Cardiology Flashcards
Membrane potential is measured on which side of the cell membrane?
the stated value (e.g. -70 mV) is the intracellular space relative to the extracellular space
The magnitude of an ion’s chemical force depends on wha t two things? What equation describes this relationship?
- it is dependent on the ratio of extracellular and intracellular ion concentrations as well as the valence of the ion
- this is described by the Nernst potential
- E = (60/z)log(extracellular/intracellular concentration)
The magnitude of an ion’s current depends on what two things?
- forces driving ion movement (i.e. electrochemical gradient)
- and the conductance of that ion
What is conductance? What factors contribute to it’s value?
- it is a measure of how easily the ion can move across the membrane in response to the electrochemical gradient driving it
- it is related to the number of open ion channels, the number of leak channels, and to the ion concentration
How does the conductance of potassium relate to the concentration of potassium?
potassium conductance is proportional to the extracellular concentration of potassium
What equation is used to describe the current of an ion?
I = g x (V - E)
How is fractional conductance of potassium and sodium calculated?
- fractional sodium conductance = sodium conductance/(sodium conductance + potassium conductance)
- fractional sodium conductance + fraction potassium conductance = 1 if we assume the cell is only permeable to sodium and potassium
How can we determine the membrane potential for a cell mathematically, based on the assumption it is permeable only to sodium and potassium?
V = (E x fractional potassium conductance) + (E x fractional sodium conductance)
What is the typical membrane potential of a resting neuron?
-70 mV
What cardiac tissue is least excitable? Why is this important for cardiac function?

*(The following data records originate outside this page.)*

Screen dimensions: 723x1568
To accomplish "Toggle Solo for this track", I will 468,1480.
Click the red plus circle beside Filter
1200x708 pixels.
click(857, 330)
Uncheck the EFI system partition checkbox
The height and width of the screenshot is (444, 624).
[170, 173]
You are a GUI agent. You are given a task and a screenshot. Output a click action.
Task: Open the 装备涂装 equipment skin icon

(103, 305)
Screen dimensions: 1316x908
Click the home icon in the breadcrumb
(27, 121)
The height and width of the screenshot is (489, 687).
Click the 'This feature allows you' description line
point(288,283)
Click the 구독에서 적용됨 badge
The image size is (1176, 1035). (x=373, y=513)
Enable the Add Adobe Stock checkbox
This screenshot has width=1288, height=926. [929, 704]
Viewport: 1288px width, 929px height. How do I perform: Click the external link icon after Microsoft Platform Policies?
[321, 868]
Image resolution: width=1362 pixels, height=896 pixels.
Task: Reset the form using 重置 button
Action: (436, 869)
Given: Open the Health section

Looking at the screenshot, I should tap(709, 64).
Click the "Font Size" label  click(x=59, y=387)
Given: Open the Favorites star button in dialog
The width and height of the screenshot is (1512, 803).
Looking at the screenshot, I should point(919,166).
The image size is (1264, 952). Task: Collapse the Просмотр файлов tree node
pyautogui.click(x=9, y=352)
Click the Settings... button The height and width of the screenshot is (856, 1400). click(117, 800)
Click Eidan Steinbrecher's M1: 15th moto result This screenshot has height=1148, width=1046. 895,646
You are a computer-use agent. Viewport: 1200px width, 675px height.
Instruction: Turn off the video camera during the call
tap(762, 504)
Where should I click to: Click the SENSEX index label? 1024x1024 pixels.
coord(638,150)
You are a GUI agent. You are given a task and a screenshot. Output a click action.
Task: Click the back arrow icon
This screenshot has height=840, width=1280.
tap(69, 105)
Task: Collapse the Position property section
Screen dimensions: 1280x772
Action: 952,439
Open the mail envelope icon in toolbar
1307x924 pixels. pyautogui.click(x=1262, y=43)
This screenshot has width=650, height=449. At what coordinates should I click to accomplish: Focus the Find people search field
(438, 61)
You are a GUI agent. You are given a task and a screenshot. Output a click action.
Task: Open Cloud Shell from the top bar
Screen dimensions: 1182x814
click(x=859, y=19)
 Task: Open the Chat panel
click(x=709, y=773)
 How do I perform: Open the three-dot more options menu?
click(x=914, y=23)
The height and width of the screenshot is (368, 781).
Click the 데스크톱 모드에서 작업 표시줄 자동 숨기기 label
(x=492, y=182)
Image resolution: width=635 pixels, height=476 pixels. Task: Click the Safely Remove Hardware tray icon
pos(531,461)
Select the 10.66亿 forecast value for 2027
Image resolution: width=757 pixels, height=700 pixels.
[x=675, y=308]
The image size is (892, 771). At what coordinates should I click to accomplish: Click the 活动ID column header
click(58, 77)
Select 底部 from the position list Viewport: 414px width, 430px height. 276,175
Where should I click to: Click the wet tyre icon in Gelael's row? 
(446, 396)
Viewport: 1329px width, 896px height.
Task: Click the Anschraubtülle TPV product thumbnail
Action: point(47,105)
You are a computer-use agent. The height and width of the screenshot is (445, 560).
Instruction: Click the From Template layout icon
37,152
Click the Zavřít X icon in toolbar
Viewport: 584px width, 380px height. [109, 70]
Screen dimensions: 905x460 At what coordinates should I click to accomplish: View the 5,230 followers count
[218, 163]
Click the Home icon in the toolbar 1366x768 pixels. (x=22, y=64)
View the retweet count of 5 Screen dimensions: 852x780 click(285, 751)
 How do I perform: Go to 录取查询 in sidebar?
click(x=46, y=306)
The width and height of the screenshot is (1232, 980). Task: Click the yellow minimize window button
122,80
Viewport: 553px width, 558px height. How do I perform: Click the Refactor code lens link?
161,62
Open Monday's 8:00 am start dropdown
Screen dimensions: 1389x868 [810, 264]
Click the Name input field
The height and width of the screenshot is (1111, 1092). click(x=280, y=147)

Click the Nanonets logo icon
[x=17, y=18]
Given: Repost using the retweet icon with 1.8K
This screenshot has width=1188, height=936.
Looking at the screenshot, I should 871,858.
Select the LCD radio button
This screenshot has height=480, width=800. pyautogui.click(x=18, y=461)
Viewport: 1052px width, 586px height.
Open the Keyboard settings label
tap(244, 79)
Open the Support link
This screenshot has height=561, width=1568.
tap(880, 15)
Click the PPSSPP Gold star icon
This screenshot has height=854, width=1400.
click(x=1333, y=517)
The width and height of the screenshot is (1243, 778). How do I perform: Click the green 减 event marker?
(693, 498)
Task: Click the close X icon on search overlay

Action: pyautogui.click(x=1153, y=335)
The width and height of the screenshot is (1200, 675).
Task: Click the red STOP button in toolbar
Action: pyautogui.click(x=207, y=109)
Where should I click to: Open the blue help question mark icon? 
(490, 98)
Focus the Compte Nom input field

since the AV node is the least excitable cardiac tissue, it delays ventricular contraction until atrial contraction has finished and complete filling of the ventricle has occurred
Describe the path or sequence of excitation through the heart.
- SA node exhibits pacemaker function
- atrial muscle
- AV node
- common bundle
- bundle branches
- purkinje fibers
- ventricular muscle
What cardiac event do the p wave, pq interval, qrs complex, st segment and t wave each represent?
- p wave: atrial contraction
- pq interval: AV node depolarization
- qrs complex: phase 0/1 of ventricular contraction
- st segment: phase 2 of ventricular contraction
- t wave: depolarization of the ventricle
Which pieces of the cardiac conduction pathway utilize calcium-dependent action potentials in which calcium is responsible for the upstroke of the AP?
the SA and AV nodes
Which ions provide the depolarizing current or upstroke of the AP in each of the various segments of the cardiac conduction pathway?
- most utilize a sodium current
- the SA and AV nodes rely on a calcium current
The magnitude of the depolarizing current during the upstroke of an action potential will determine what four things about that action potential?
- the threshold potential
- amplitude of the AP
- the rate of rise of the AP
- the conduction velocity of the AP
What determines the conduction velocity of an action potential?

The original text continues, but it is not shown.